### What is required
Find each line in the listing below that contains the word "will", and copy those lines in full.

### Provided data
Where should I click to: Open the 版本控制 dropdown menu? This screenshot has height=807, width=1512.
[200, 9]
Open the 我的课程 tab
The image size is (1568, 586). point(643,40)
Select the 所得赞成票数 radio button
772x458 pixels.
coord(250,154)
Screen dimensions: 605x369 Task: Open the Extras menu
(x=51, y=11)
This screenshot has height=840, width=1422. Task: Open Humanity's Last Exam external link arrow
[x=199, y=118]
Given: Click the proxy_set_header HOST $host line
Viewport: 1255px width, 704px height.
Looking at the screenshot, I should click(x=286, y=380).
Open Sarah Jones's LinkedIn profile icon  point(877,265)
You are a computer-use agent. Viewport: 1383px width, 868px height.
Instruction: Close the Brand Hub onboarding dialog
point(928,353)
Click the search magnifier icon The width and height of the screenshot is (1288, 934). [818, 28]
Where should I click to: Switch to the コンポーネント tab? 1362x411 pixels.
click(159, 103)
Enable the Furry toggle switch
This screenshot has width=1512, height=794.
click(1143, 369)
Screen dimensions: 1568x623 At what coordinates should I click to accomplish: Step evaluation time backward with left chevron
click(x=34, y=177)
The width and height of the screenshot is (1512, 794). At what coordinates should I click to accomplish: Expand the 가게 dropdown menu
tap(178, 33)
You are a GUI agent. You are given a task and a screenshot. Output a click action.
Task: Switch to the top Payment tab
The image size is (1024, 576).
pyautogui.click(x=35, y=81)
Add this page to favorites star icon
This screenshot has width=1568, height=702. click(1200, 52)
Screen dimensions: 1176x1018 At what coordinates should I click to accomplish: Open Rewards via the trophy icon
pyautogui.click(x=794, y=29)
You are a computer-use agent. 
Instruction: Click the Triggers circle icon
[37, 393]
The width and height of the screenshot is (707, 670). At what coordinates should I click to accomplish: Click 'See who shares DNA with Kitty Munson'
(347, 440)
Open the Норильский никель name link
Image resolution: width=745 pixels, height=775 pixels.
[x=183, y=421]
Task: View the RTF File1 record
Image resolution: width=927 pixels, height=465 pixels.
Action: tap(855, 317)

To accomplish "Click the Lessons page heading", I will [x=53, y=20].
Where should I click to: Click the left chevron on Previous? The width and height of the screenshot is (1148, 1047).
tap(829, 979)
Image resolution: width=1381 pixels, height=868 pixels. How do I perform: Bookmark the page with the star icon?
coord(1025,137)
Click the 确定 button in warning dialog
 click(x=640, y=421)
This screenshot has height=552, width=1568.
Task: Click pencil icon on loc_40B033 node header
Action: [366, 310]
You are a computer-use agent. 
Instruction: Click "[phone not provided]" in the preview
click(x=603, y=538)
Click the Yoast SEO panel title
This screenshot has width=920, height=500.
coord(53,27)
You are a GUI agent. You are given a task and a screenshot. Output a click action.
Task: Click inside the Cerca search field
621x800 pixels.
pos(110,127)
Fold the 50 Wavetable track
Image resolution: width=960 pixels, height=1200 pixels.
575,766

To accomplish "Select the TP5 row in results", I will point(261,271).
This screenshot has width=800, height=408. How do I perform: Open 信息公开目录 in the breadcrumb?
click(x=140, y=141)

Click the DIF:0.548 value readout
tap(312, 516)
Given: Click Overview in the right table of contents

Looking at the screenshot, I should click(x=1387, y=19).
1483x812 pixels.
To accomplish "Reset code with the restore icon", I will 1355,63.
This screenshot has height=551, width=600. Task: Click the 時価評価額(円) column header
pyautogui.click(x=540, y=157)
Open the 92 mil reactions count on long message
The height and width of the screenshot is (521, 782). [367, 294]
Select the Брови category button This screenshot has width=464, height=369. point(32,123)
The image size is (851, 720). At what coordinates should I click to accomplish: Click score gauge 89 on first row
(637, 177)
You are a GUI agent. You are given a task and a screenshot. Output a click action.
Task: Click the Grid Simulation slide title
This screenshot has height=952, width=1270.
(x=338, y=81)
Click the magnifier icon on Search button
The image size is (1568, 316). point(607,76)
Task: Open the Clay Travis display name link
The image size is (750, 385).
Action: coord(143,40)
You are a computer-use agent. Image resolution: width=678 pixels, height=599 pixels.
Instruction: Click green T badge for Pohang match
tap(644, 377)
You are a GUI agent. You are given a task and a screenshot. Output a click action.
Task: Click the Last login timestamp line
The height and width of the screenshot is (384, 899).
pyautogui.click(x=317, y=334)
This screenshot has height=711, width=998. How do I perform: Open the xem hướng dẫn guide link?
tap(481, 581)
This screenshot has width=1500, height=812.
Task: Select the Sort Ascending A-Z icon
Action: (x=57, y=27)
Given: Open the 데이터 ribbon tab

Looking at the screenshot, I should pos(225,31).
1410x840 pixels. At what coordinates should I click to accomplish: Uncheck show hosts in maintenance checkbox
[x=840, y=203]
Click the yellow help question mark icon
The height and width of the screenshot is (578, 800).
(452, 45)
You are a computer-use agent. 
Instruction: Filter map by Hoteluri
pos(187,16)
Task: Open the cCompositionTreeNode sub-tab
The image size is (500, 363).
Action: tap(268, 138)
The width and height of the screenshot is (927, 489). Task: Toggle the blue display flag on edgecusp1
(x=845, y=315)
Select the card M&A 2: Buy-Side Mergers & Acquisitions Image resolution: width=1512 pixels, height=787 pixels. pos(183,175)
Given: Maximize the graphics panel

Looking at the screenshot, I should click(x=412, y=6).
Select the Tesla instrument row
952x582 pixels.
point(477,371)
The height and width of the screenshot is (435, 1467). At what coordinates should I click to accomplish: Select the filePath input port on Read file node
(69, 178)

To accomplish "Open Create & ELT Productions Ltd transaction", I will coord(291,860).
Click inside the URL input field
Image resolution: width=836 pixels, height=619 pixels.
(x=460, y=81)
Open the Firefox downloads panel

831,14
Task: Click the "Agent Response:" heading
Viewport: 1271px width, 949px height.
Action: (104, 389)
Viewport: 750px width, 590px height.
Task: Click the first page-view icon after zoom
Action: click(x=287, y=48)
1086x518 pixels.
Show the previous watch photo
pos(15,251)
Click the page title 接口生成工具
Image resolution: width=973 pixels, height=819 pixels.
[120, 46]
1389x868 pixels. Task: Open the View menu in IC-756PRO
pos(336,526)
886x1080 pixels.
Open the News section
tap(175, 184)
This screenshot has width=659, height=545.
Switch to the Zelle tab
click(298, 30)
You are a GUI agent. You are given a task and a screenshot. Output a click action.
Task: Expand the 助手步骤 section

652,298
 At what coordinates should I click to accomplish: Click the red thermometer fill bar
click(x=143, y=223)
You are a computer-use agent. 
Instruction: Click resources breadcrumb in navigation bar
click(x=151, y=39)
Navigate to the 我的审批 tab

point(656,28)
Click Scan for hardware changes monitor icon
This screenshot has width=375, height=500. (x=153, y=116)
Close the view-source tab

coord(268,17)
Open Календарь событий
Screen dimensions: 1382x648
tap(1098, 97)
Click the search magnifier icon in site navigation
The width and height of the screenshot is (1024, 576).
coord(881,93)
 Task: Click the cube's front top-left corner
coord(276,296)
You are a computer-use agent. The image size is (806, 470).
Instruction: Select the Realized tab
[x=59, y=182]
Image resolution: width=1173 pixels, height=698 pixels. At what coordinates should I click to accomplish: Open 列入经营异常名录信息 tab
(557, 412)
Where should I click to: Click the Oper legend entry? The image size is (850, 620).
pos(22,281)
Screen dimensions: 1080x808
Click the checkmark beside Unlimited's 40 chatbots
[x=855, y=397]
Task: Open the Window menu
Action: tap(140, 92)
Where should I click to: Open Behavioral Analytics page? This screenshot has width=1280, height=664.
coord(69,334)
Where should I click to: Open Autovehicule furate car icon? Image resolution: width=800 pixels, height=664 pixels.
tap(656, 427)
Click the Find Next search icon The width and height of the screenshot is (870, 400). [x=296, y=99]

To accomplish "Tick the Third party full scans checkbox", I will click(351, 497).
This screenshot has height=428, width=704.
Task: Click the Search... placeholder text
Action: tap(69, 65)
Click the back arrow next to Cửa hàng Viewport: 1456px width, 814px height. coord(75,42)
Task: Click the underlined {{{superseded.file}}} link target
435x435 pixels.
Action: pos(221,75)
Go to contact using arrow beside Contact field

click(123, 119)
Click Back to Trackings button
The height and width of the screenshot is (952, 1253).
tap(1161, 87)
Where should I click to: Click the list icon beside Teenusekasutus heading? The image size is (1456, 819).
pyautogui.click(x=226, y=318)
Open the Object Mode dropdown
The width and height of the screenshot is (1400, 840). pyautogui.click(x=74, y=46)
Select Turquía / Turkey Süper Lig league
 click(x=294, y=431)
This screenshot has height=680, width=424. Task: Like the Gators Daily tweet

### Complete output
To accomplish "Click the Lessons page heading", I will [x=53, y=20].
To accomplish "Select the TP5 row in results", I will point(261,271).
To accomplish "Reset code with the restore icon", I will 1355,63.
To accomplish "Open Create & ELT Productions Ltd transaction", I will coord(291,860).
To accomplish "Tick the Third party full scans checkbox", I will click(351, 497).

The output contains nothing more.